Kashmiri militant organisation

Al-Umar-Mujahideen (العمر مجاہدین) was an Islamic Jihadist militant organisation operating in the Indian state of Jammu and Kashmir. It was founded in 1989 by a Kashmiri militant, named Mushtaq Ahmed Zargar.

== History ==
Zargar formed the group in 1989 in the area of Jammu and Kashmir to separate the area from Indian control into mainly Pakistani Muslim control through war and "armed struggle" (jihad). The group was a split from the Jammu Kashmir Liberation Front which then gained members from JKLF, Ikhwan-ul-Muslimeen, and Al-Madad.

After inter-conflict within the group, Zargar stole weapons from Al-Umar-Mujahideen and established a new organization named Al-Umar Commando Force.

In 1992, the leader of the group, Zargar, was arrested on multiple murder counts in Srinagar before being released for the passengers in Kandahar, Afghanistan from the hijacked IC 814 flight. Over the years, at least three dozen murder cases were registered against Zargar in Srinagar, including for alleged killings of high-ranking Indian officers. Zargar was arrested on 15 May 1992 and imprisoned. He was released from jail on 31 December 1999 as part of the Indian Airlines Flight 814 hostage deal and provided safe passage to Pakistan. Shortly after Zargar again revived the Al-Umar Mujahideen in Muzaffarabad.

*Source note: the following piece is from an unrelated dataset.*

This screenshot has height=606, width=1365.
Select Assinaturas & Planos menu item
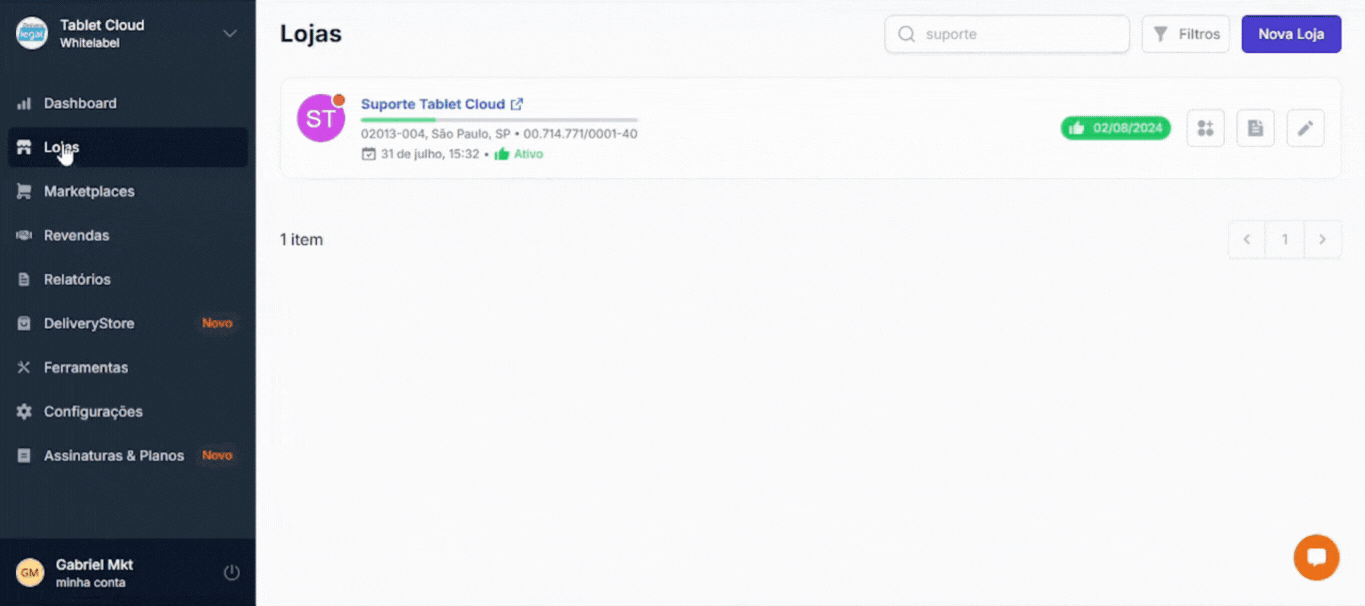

In 2018, the group refused to abide by a proposed cease-fire agreement between them and India, saying that they will continue to be active in the area of Jammu and Kashmir until India completely withdraws from Kashmir.

In March 2023, the Indian government declared the groups' founder Mushtaq Ahmed Zargar an officially designated terrorist and the group Al-Umar-Mujahideen as a terrorist organization.

The operational militancy of the group have seemed to have ended in early 2000s and the last incident involving the group was in 2006, when three of its top commanders were arrested in Kashmir. Since then the group haven't done any attacks or militant activities though they continue its propaganda online.